Working with the data

We start by using SROIE to fine-tune our model. This effort yielded a somewhat negative result in the end. The model performed well with simple invoices because the data mainly consisted of receipts, which are generally less complex than regular invoices. Another issue is that the SROIE dataset has a few annotated fields which aren't enough for a viable product.

Our next solution was to use a more robust and larger dataset. After a long period of research, we've found a new dataset called Inv3D. The dataset's main goal is to train a model for unwrapping curled-up documents. However, it can also be utilized to generate new data by combining 2D document images with their text transcriptions.

The data contains 25000 samples that are diverse and as bias-free as possible according to the original paper.

figure 5
INV3D creation. source

Training DonUT

Having to train such a large text model comes with its set of issues. Data preparation for models necessitates significant computational resources, including ample RAM and CPU power. This is because the process involves intricate calculations to structure and arrange the data efficiently.

This resource-intensive process is essential for ensuring that the model receives high-quality, properly structured input for accurate and reliable predictions. For the Inv3D a minimum of 256Gb of RAM is required for the data preparation. After feeding the data vectors to the model trainer, we will have to face the issue of VRAM. Most consumer GPUs have a limited amount of VRAM, usually less than 24 GB. Unfortunately, this is insufficient for our model training needs. The only feasible choice for GPUs with greater VRAM is to look into professional cards. However, these cards are significantly more expensive and do not fit within our client's budget. An intuitive solution was to use a cloud system for training like AWS or GCP. Our first choice was to apply for an AWS Startup grant.

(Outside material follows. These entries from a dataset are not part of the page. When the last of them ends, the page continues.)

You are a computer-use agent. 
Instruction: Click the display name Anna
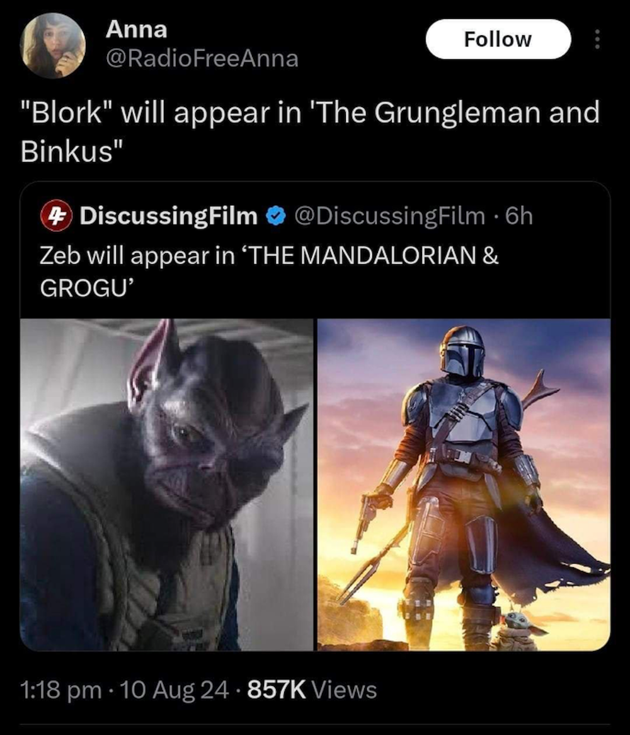pyautogui.click(x=136, y=30)
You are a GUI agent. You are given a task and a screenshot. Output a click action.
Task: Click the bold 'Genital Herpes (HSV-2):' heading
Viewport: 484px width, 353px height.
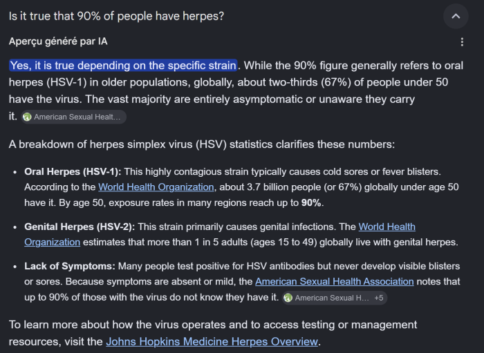(x=80, y=227)
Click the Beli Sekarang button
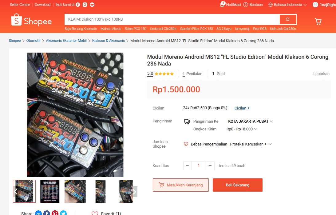The image size is (336, 215). [237, 185]
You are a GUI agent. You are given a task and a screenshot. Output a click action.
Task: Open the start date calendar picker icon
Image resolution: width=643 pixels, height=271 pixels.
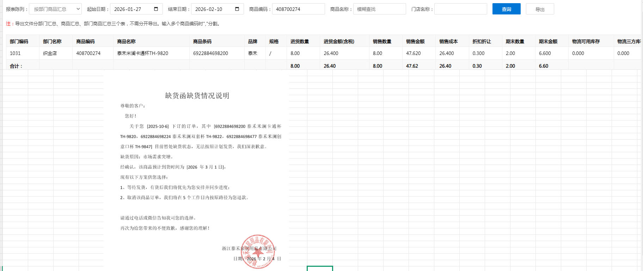pos(156,9)
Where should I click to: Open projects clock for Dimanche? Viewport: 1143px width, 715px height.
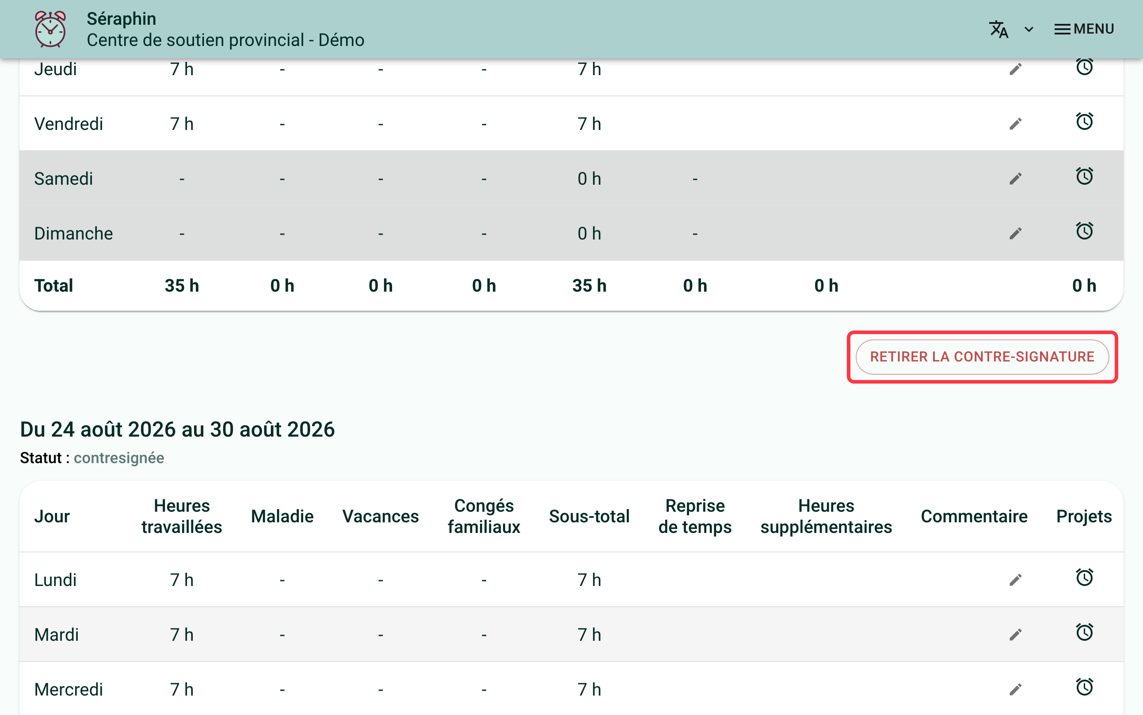(1084, 231)
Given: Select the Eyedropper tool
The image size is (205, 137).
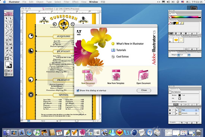Looking at the screenshot, I should point(7,51).
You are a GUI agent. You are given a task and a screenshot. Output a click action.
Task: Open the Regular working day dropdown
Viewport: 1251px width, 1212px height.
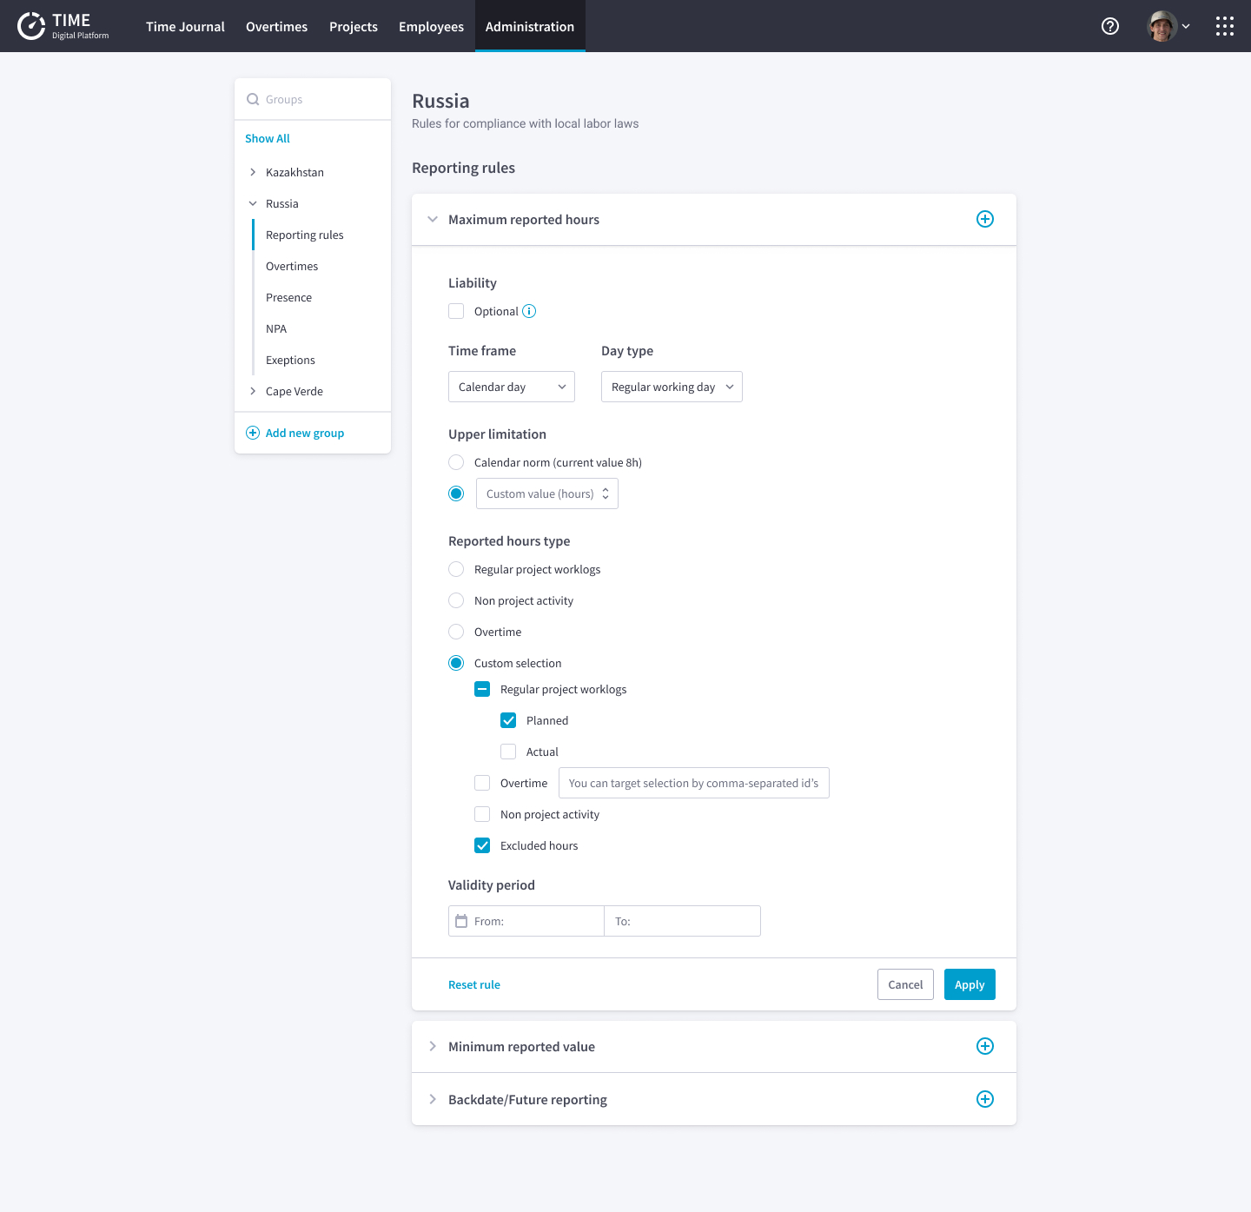tap(671, 387)
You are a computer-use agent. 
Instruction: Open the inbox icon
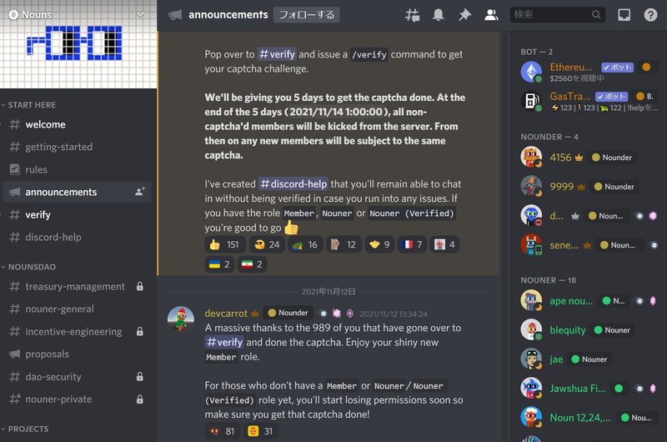tap(624, 15)
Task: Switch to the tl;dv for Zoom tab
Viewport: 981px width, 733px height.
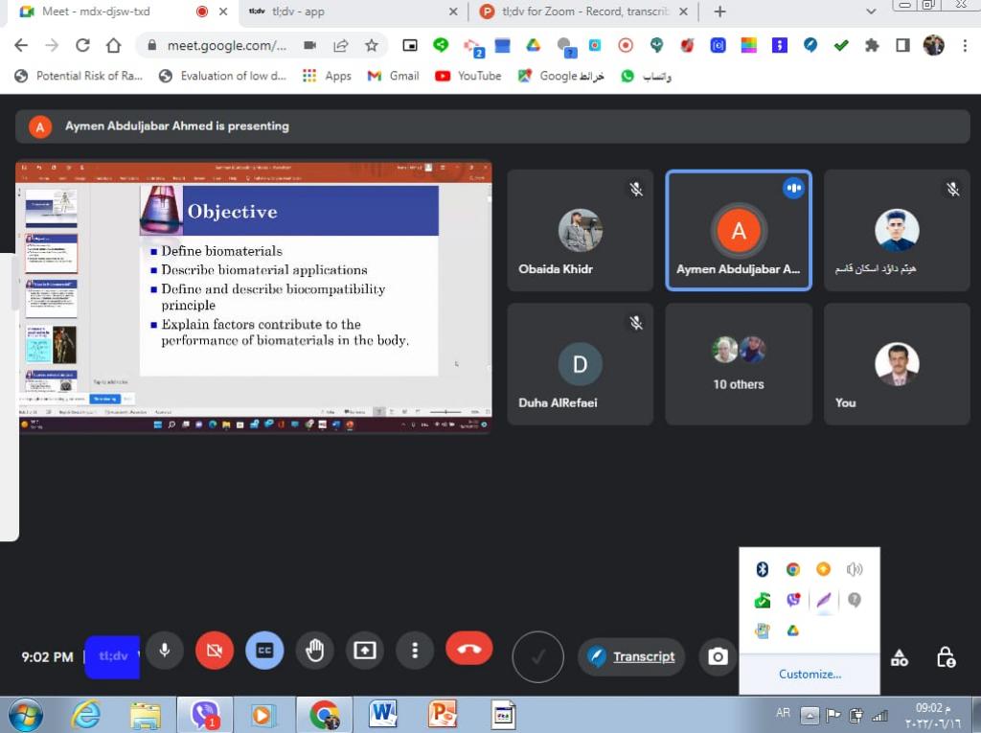Action: coord(584,11)
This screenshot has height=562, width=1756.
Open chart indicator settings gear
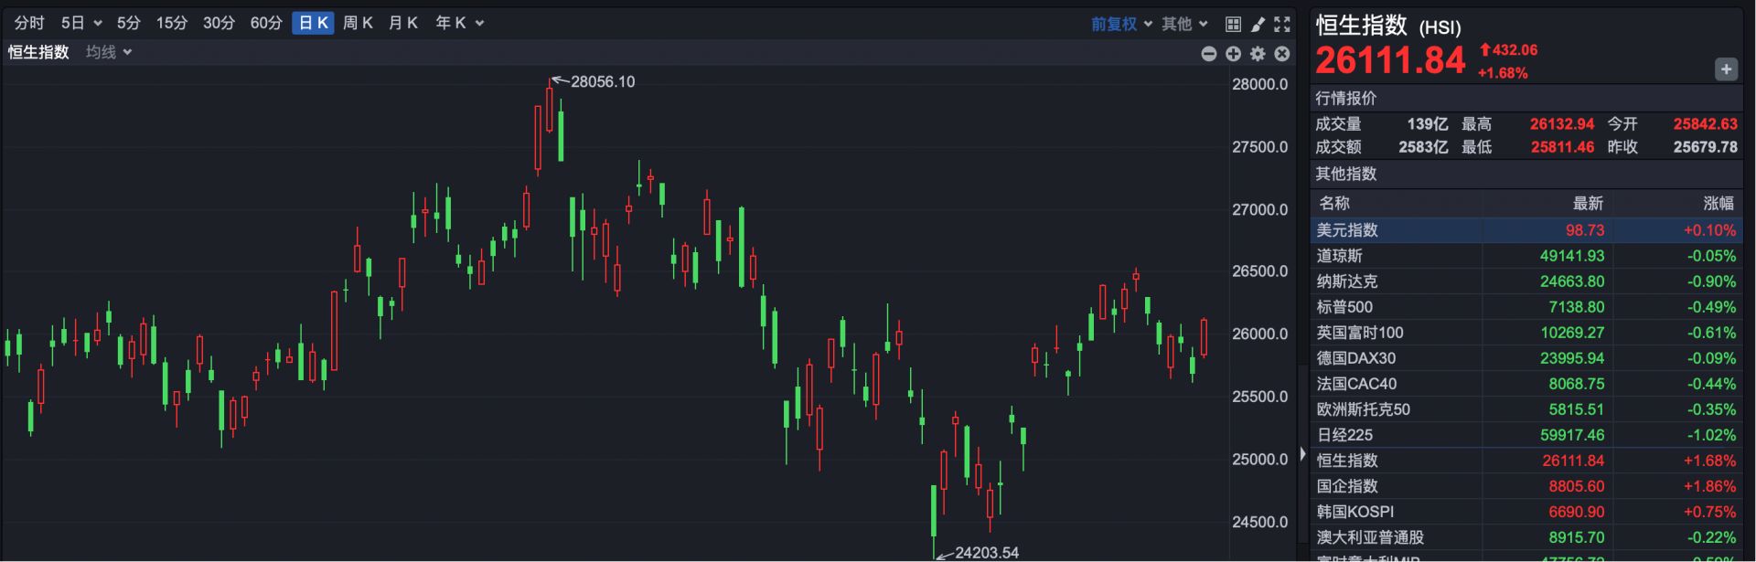pyautogui.click(x=1258, y=54)
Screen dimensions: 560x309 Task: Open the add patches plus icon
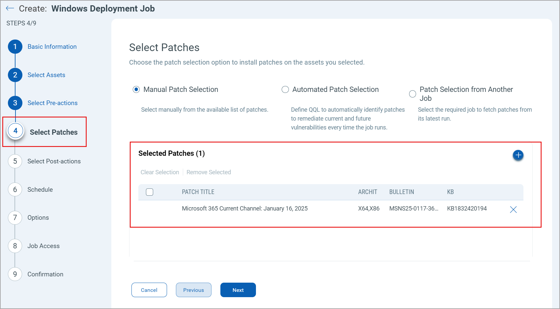(518, 155)
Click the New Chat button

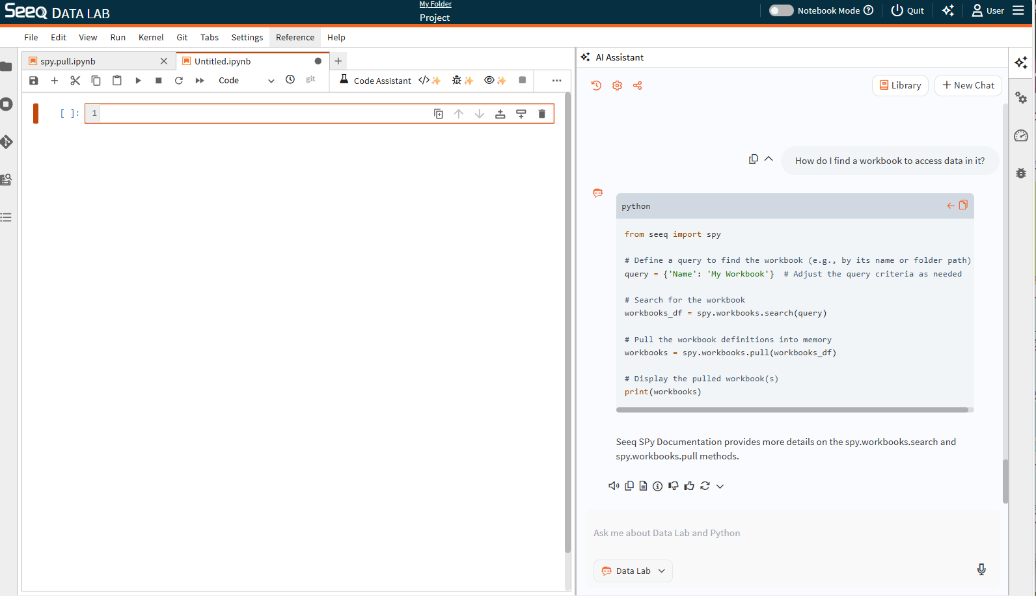click(x=968, y=85)
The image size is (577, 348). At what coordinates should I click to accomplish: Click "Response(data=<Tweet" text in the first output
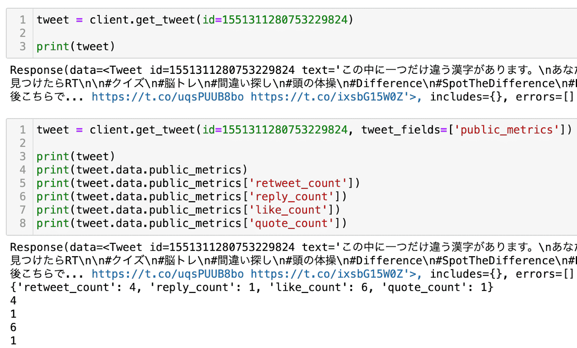pyautogui.click(x=76, y=70)
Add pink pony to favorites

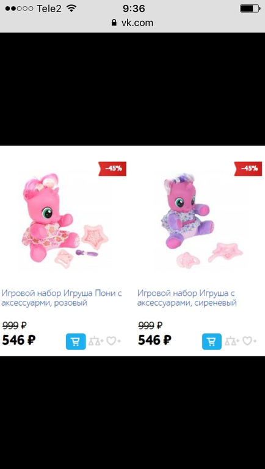114,341
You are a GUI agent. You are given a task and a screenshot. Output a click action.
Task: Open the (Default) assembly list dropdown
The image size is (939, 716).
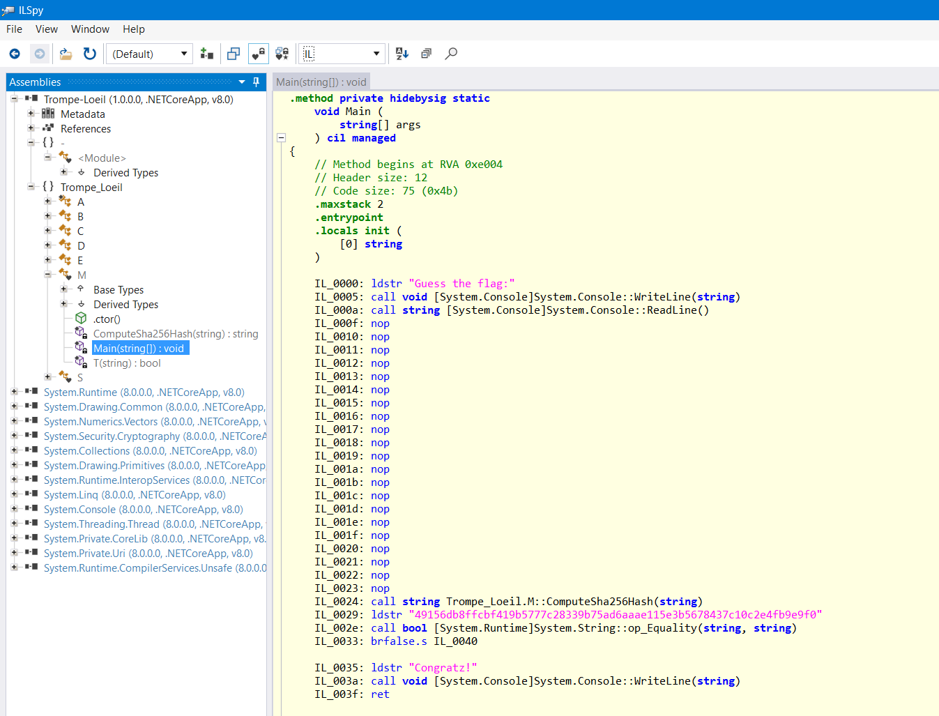[x=149, y=54]

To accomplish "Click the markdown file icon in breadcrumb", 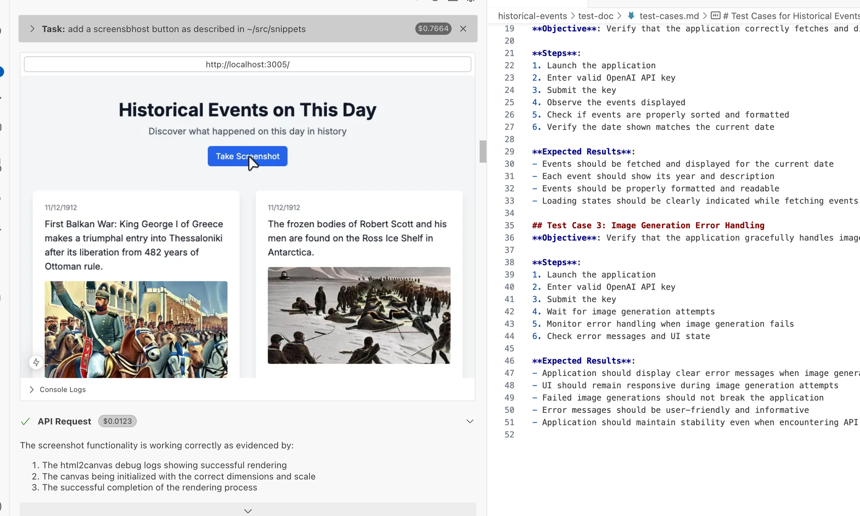I will 631,16.
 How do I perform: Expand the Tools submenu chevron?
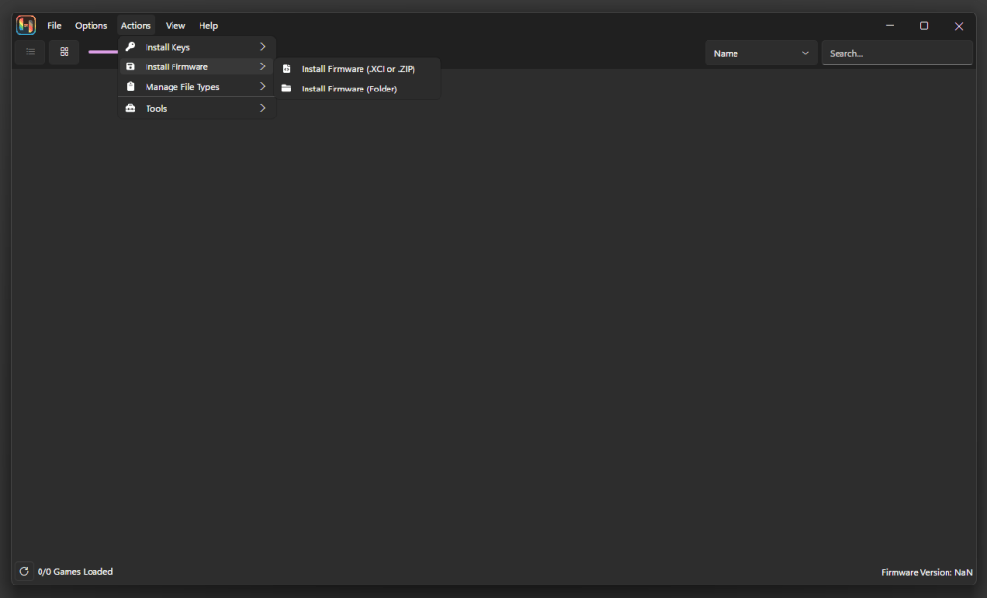click(x=262, y=108)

Despite receiving a grant, we faced limitations when training our model due to significant resource requirements. Even with the available credit, we were unable to utilize the entire dataset.

We decided to first establish the accuracy of the data by creating a proof of its quality. Our approach involved using a subset of 1/4, the maximum capacity our EC2 can handle, to optimize the model.

The results weren't as good as we wanted; they're even worse than the SROIE fine-tuning but we should keep in mind that we didn't know if our subset had any kind of biases generated from cutting the data. However, we are still positive that using the full data will yield impressive results.

In future articles we will be explaining in detail how to fine-tune the model, with examples and code, so stay tuned for that.

The Big Elephant in the Room: Model hallucination

Model hallucination is a phenomenon in the field of artificial intelligence where an AI generates a response that contains false or misleading information presented as fact. This can occur when the AI is not trained on a sufficiently large and diverse dataset, or when it is trained on biased data. It is also called confabulation or delusion

The problem with our model increased when the number of fields extracted from each photo increased, causing the model to hallucinate and wrongly detect the same field in most images, even when it wasn't present.

This is a common issue with LLMs, and we're trying to implement different approaches to convey this issue. In future articles, we will discuss the measures we took to convey this issue.


The article explores the revolutionary Donut Model, a new approach to Intelligent Document Processing (IDP) that replaces traditional OCR-based models. This shift aims to eliminate the need for OCR technology and improve the processing of documents significantly. As a consultant, I tried to walk you through the model's architecture, spotlighting its innovative visual encoder and text decoder.

We have not been able to validate the superior performance claimed for DonUT as described in the paper. Still, we are dedicated to improving the model to meet the highest standards. The current solution doesn't fully address the problem and comes with its own set of issues. Further efforts are needed to improve data extraction and achieve faster results.

We will write future articles about this project, explaining its different aspects from training to deployment.